▸ What you will do
In the data from the line holding "What do you" through the end, inclusive, switch "Find" to "Locate" and give those lines again with nothing else changed. Leave the pictures out.

▸ Entries supplied
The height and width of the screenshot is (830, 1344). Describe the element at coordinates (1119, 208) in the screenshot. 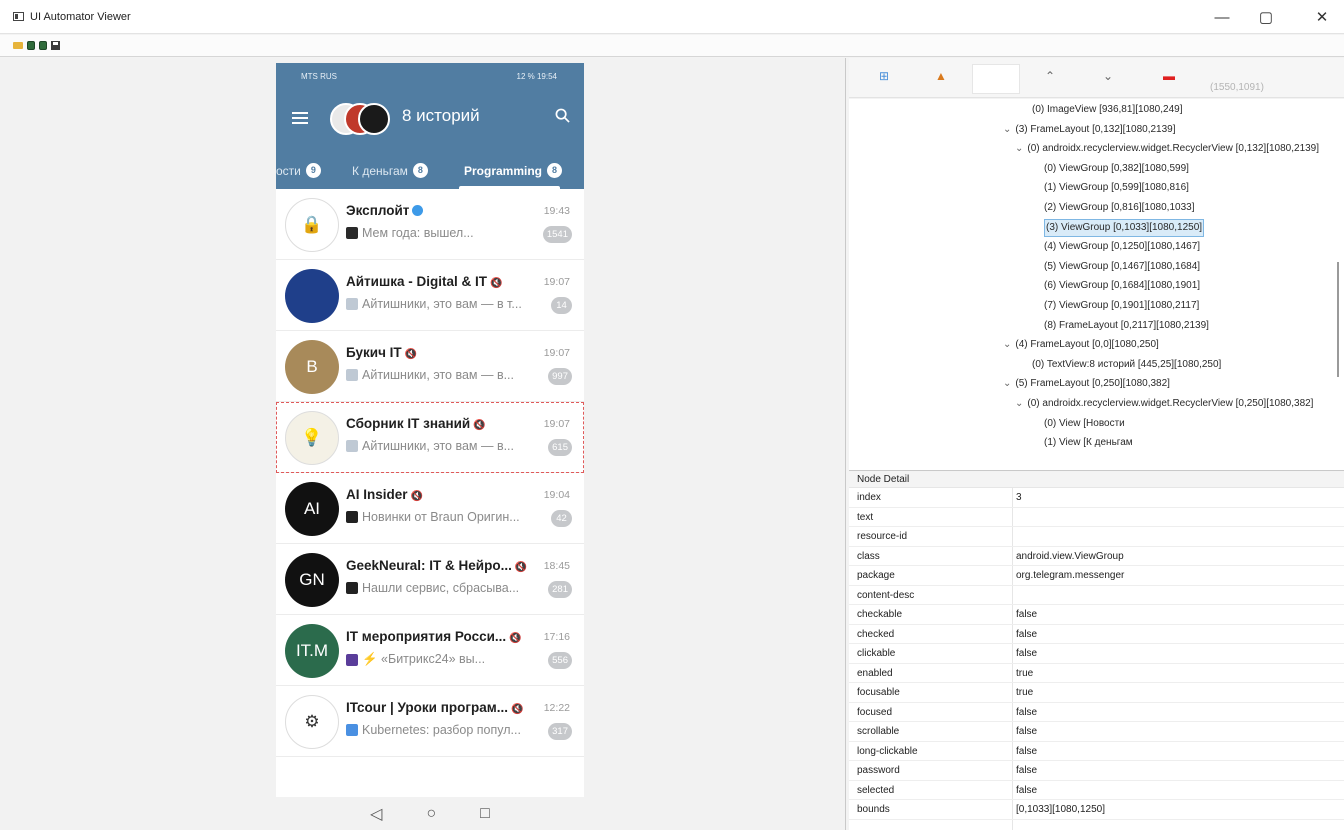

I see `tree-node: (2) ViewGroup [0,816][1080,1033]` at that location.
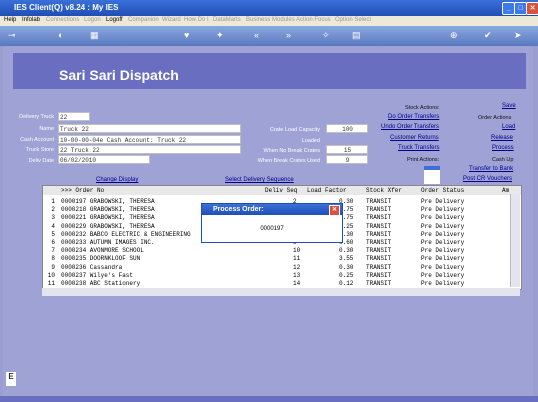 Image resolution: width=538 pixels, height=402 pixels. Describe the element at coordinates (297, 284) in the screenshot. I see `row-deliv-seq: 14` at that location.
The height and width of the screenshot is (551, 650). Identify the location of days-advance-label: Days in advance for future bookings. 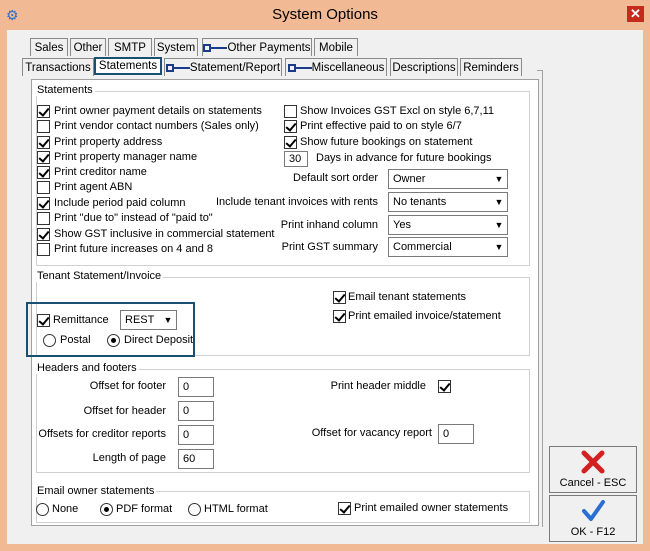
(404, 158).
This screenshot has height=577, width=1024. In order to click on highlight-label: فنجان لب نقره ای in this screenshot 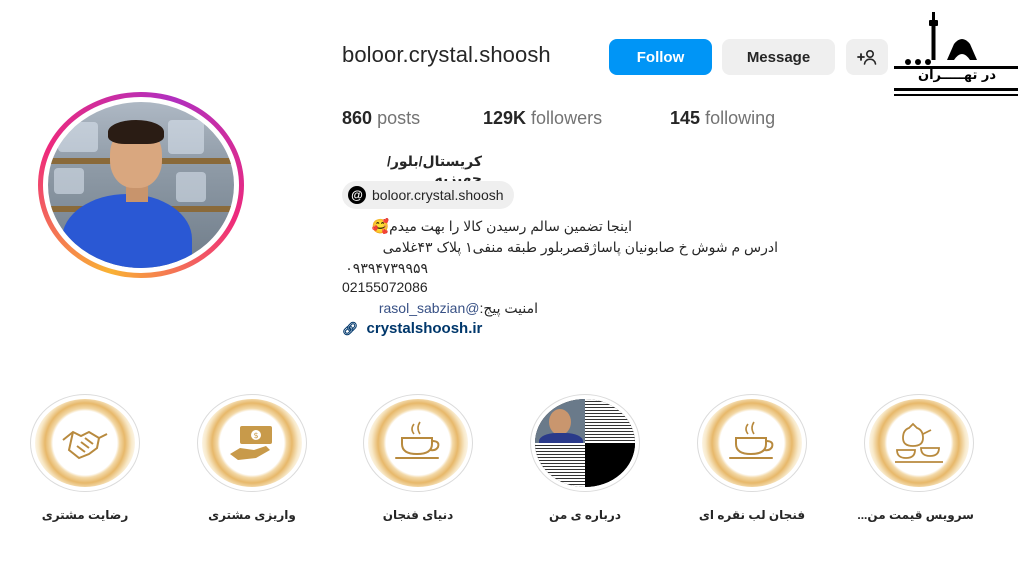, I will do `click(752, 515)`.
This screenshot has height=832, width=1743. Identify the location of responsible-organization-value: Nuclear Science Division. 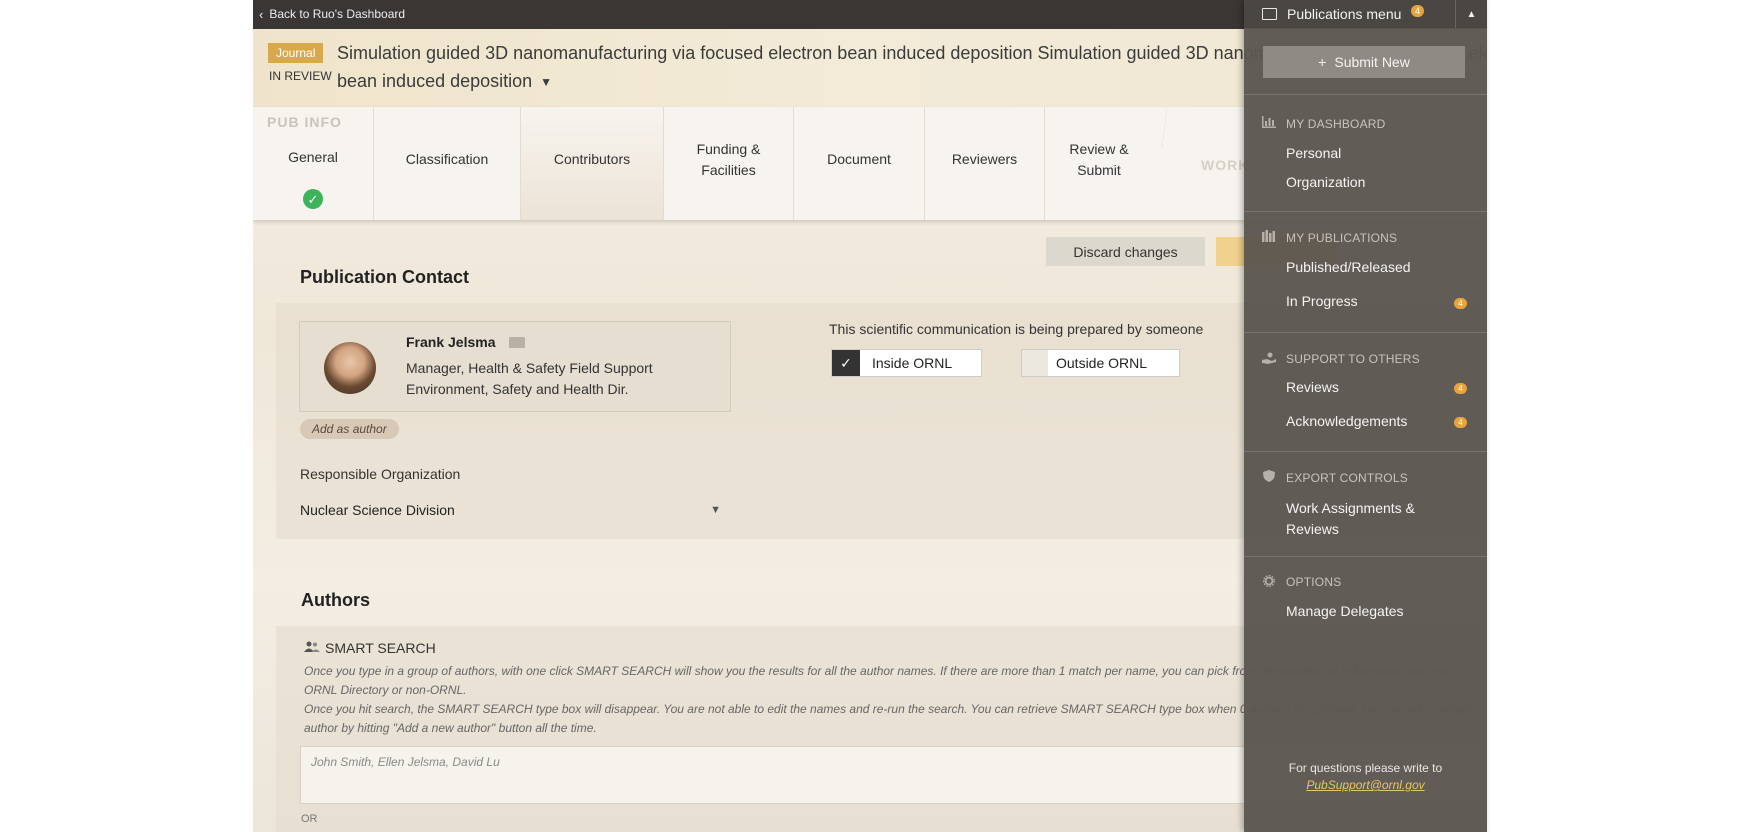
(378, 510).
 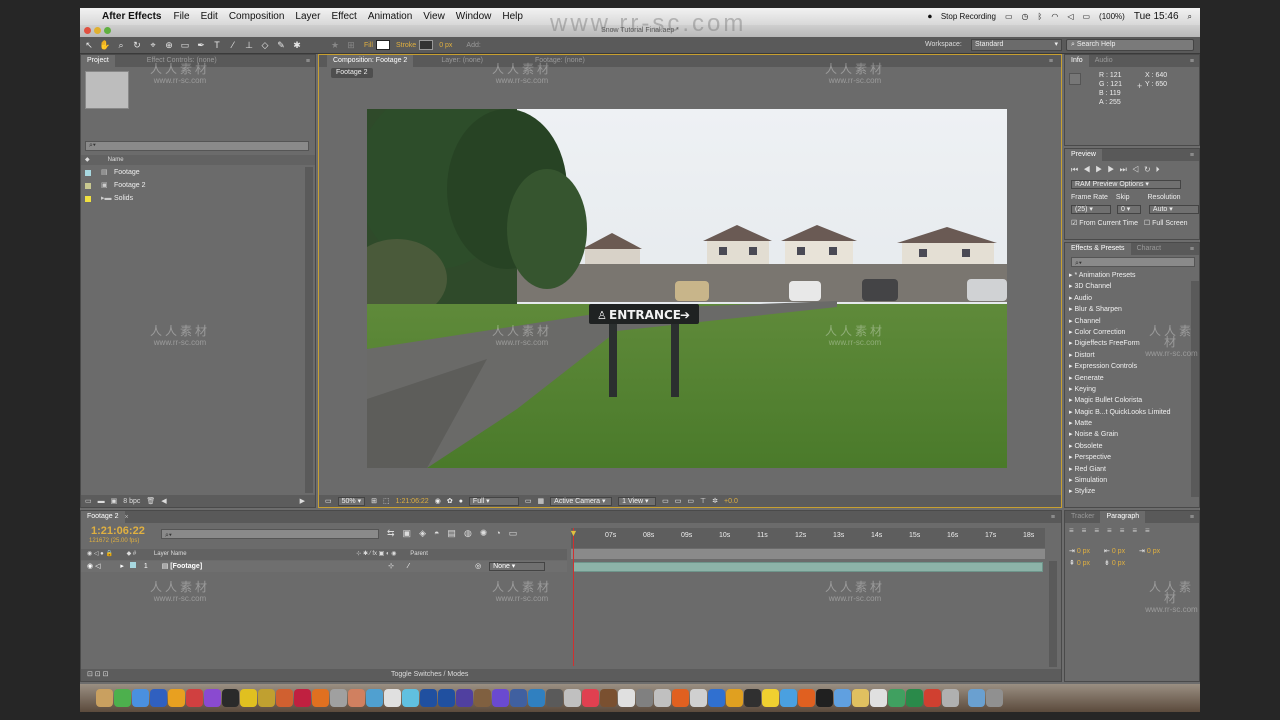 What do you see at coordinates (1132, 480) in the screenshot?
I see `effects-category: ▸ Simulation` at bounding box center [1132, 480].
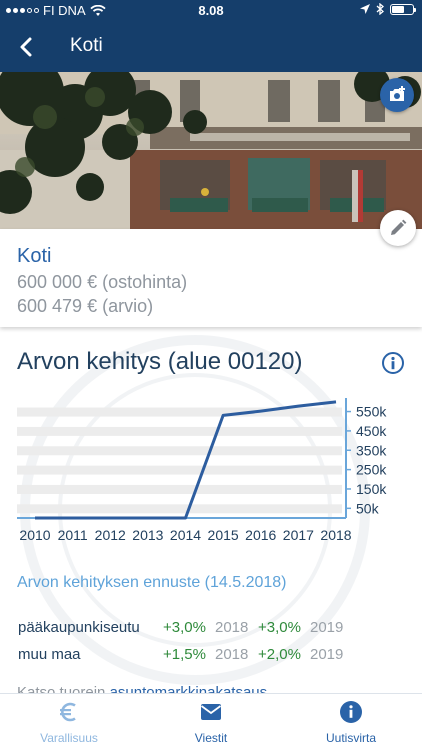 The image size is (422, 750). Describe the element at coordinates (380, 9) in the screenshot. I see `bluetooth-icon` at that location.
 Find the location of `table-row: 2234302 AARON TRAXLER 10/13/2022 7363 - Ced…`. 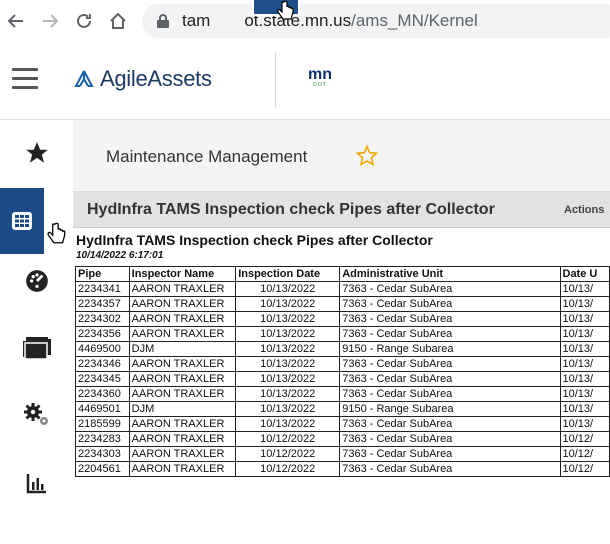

▸ Answer to this problem
  What do you see at coordinates (1132, 480) in the screenshot?
I see `effects-category: ▸ Simulation` at bounding box center [1132, 480].
 The image size is (422, 750). Describe the element at coordinates (380, 9) in the screenshot. I see `bluetooth-icon` at that location.
 Locate the location of `table-row: 2234302 AARON TRAXLER 10/13/2022 7363 - Ced…`. 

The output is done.